A few years ago, during a particularly dreary January, I decided that we should create a personal family holiday, and after some thought, I picked Ground Hogs Day.  I didn’t realize at the time that lots of other people throughout history had the same thought: Embolc, St. Brigit’s Day, Candlemas and a lot of others I can’t pronounce.  But in our house, February 2 is the Mid-Winter Feast and it has some of it’s own very peculiar customs starting with the food. We also invented a game: Pin the Shadow on the Ground Hog.  And we enjoy best of winter dishes starting with the main course of meatloaf that has been shaped into a fairly recognizable groundhog, covered with pastry complete with little ears, eyes, a nose and tail.  I’ve enclosed a picture of the most recent example.

Ground Hogs Feast

My brother brings his famous mac-n-cheez.  The recipe is a jealously guarded secret that I haven’t been able to duplicate.  There’s winter sun cake (a rich yellow cake with coconut frosting), yummy spice bread from my daughter, crunchy cucumber-radish salad, deviled eggs, mulled white wine with pears, and this year wonderful ground-from-beans coffee from a new friend.

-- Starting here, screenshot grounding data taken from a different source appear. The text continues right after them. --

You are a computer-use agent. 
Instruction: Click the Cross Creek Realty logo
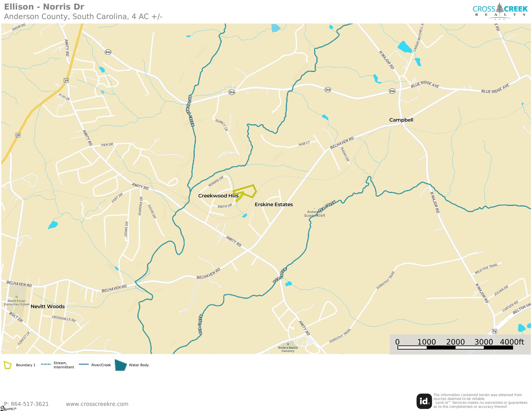tap(500, 11)
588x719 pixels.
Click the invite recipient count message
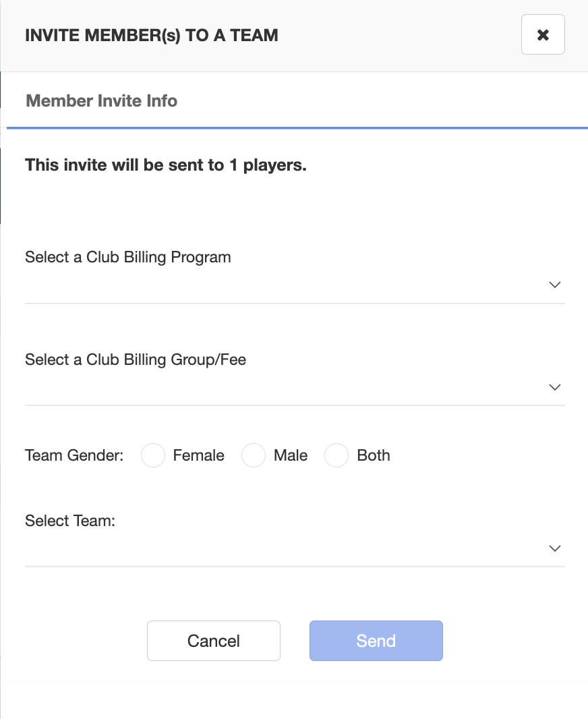166,165
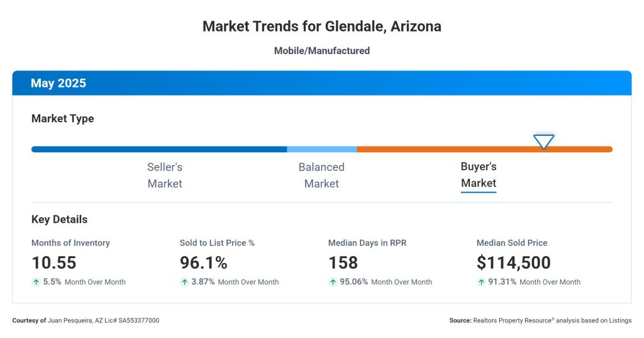Click the green arrow beside 95.06%
Image resolution: width=644 pixels, height=338 pixels.
[333, 282]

The Mid-Winter Feast is a statement of faith that spring really will come and it’s a chance to give thanks that we’re surviving the winter.  Believe me, a week or two of -20 to – 30 windchills can seriously shake your confidence in the power of down jackets, and you’re grateful for all your blessings.  So we get together, share our favorite wintertime dishes and talk about seed catalogs and gardening and what we’re going to do this summer.  It makes the Long Dark seem a little less endless, even if we do still have to get through the annual Tournament Blizzard.  I love you guys!